Can't you just feel the love?

"By careful study of the Bible we learn that in the year 4990 B.C. (Before Christ) God brought a flood of water and destroyed the entire earth except for eight people and the animals that were with them."

Again with the love. Now maybe its just me but isn't 8 just a little small for a viable gene pool? If somehow a pool of 8 people end up producing a world population of roughly 6 billion people there must have been some serious inbreeding going on. Now that I think about it, that much inbreeding would kind of explain a lot of bonehead moves humans tend to make. Moving on.

"The ark that Noah had built was the only place of safety from the destruction of the Flood."
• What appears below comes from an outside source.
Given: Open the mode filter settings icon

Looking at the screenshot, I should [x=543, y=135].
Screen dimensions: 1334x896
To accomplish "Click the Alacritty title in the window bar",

Apparently there was a rash of termites that ate holes in all the other boats.


"We learn from the Bible that Holy God plans to rescue about 200 million people (that is about 3% of today’s population)."

Ok, if you are one of the 200 million that are taken up to heaven, I call dibs on your stuff!

For those of you who want to see where all these quotes come from, you can find them at: http://www.familyradio.com/graphical/literature/judgment/judgment.html

I am really anxious to see what their website will say on May 22nd. Unless, of course, they are right and the world has ended the day before. If it does, the Mayans are gonna be super pissed!